In contrast, the EPA guidelines—which CDC, the Food & Drug Administration, the Federal Emergency Management Agency, and other federal agencies use—for disinfecting clear water call for a dose of bleach that is more than two or three times higher than that used in developing countries, the study found. EPA’s recommended dose is between 5.55 to 8.67 mg/L for water that appears clear. EPA recommends doubling that dose of bleach for cloudy water.

The range given for treating clear water stems from EPA setting the dose of bleach per gallon of water using two different types of measurements, either 1/8 teaspoon or 8 drops. Those measurements aren’t equivalent, the researchers found, with drops providing the smaller dose of bleach. Depending on the size of the dropper used, 8 drops can amount to as little as 1/16 tsp.

To understand the effects of EPA’s recommended bleach dose, the researchers collected samples of water from six locations around the U.S. and treated the samples with 2 to 7 mg/L of bleach. They found that all doses were sufficient to inactivate disease-causing organisms.

But the government’s advice to disinfect water with bleach might be useless for many U.S. residents caught up in a natural disaster, such as a flood, earthquake, or hurricane. First, many people interviewed by the researchers didn’t have bleach at home. Those who did lacked unscented liquid chlorine bleach that is less than a year old—EPA’s product recommendation. Chlorine bleach’s potency to disinfect diminishes in months after a bottle is opened, Lantagne explains.

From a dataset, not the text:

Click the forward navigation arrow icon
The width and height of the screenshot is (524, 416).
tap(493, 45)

The researchers also found that few of the people they interviewed owned a 1/8 tsp measure or a dropper, and most didn’t have a 1-gal container. The interviewees said that rather than relying on a laundry product in an emergency, they would prefer to have a water treatment kit with a premeasured dose of bleach. They also suggested that disinfection instructions call for a widely available container such as a 2-L soda bottle.

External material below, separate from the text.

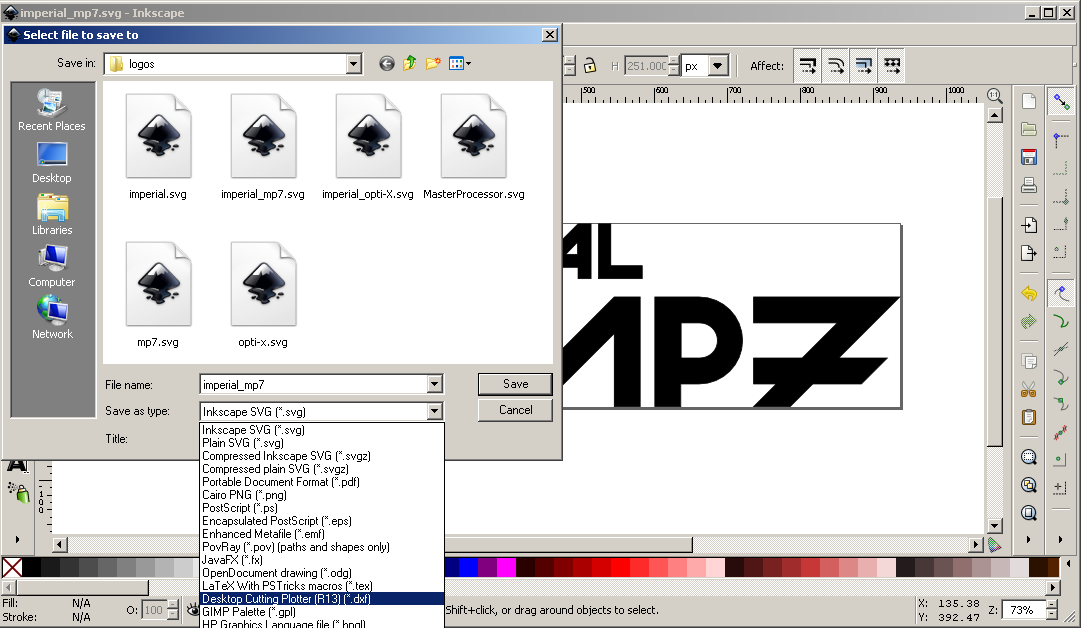Click the Save document icon in right toolbar
The image size is (1081, 628).
[1028, 157]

In addition, the study points out that some bleach manufacturers are now marketing concentrated bleach. Conventional bleach is about 5.25% sodium hypochlorite, according to EPA. The new concentrated bleach is 8.25%. EPA’s recommendations include a suggestion of 4 drops of bleach that is 7 to 10% sodium hypochlorite to disinfect 1 gal of water. This amounts to about 4 mg/L, the study says.

But other federal agencies’ recommendations for emergency disinfection of water, checked by C&EN in mid-April on agency websites, do not have specific instructions for concentrated bleach. This could lead people to unknowingly overchlorinate the water they are treating.